• _What is expected_
Locate each row below that contains the string "dimensions", counting a match only when the case is identical, and copy each such row in full.
------ Data for processing ------
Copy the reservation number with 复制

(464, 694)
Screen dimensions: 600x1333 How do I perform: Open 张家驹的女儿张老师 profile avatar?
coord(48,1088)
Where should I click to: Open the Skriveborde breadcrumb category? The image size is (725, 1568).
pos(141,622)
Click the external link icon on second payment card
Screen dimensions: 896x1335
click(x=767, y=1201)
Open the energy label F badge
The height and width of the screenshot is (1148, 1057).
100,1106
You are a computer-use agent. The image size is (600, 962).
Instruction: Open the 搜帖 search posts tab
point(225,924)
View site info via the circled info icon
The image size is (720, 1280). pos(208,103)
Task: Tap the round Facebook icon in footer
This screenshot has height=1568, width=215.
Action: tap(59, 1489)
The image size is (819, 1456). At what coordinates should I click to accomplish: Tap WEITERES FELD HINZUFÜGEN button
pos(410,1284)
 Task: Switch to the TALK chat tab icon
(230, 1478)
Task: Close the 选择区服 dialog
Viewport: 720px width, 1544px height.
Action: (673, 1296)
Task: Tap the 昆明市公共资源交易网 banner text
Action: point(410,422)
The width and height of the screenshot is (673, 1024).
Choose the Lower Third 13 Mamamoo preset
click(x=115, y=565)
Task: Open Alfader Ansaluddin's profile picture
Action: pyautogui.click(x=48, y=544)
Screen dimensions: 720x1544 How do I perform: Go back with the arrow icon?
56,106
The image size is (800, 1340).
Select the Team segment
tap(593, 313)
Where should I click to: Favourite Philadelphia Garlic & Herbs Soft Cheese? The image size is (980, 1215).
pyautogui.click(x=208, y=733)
------
• _Answer to this problem_
Screen dimensions: 600x1333 How do I perform: Open 张家驹的女儿张老师 profile avatar?
Screen dimensions: 896x1335
Screen dimensions: 720x1544 How do I perform: Go back with the arrow icon?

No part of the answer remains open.